· UK PMI for manufacturing slips in January remaining well above its long-term average though
· An unwelcome mix could raise some questions as for the future of the sector
· GBP remains unfazed, more gains might be expected as PMI makes just a tiny dent
The first out of three PMI readings from the UK economy was released earlier today and showed deceleration from 56.2 (revised down from 56.3) to 55.3 whereas economists surveyed by Bloomberg had anticipated a subtle jump to 56.5. Either way, do remember that the manufacturing sector makes up approximately 10% of the British economy so an impact on the domestic assets might be contained.

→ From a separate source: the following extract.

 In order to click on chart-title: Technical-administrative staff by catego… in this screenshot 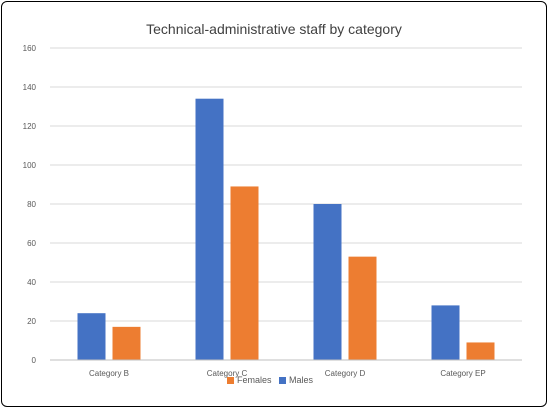, I will do `click(274, 29)`.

As a result, the pound downplayed the reading being the second best currency in the G10 basket at the time of writing (just behind the Norwegian krone).
UK manufacturing PMI bodes a possible slowdown in the sector which, however, is not so relevant in general.

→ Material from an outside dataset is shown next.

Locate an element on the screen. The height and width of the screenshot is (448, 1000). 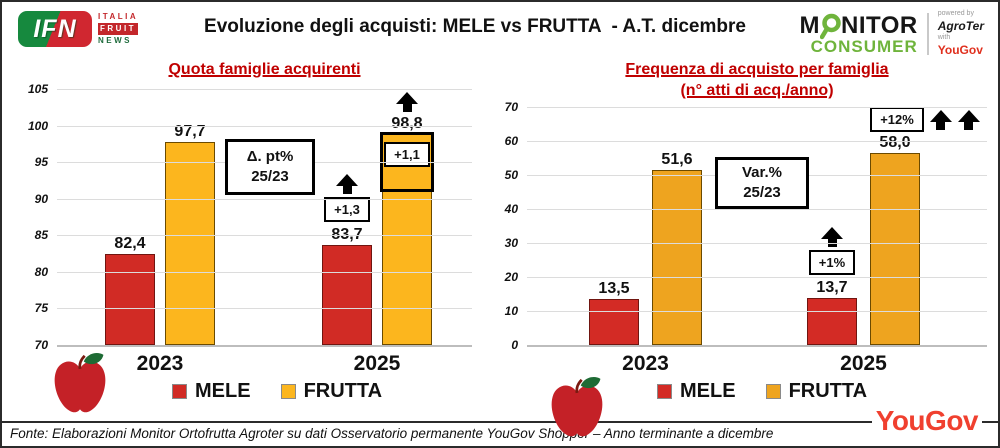
ifn-wordmark: ITALIA FRUIT NEWS is located at coordinates (118, 29).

The report stressed "an unwelcome combination of slower growth and rising prices at the start of 2018", hence "the trend in demand will need to strengthen in the near-term to prevent further growth momentum being lost". The survey showed also an increase in foreign demand as sales grew to destinations such as North America, China, the Middle East, Japan and mainland Europe. It reflects a widespread improvement in economic activity all around the world. All in all, the today’s data does not change too much for the GBP which might continue increasing against the greenback in the upcoming days. Nevertheless, one cannot forget about the next week BoE meeting being a possible source of risks. The OIS-implied likelihood suggests that a hike is fully priced in until November, hence a possible pullback cannot be ruled out as the latest move appears to be steered mainly by US dollar weakness. Let’s also add that readings for construction and services will be released tomorrow and the next week respectively.
The GBPUSD seems to be on route to higher levels but the next week Bank of England meeting could spoil moods a bit. The pair drew a bullish engulfing just at an upper boundary of a broken channel which might be seen as a strong buying signal. The closest target might be set at 1.46 being also underpinned by a 50% retracement of the whole move from mid-2014.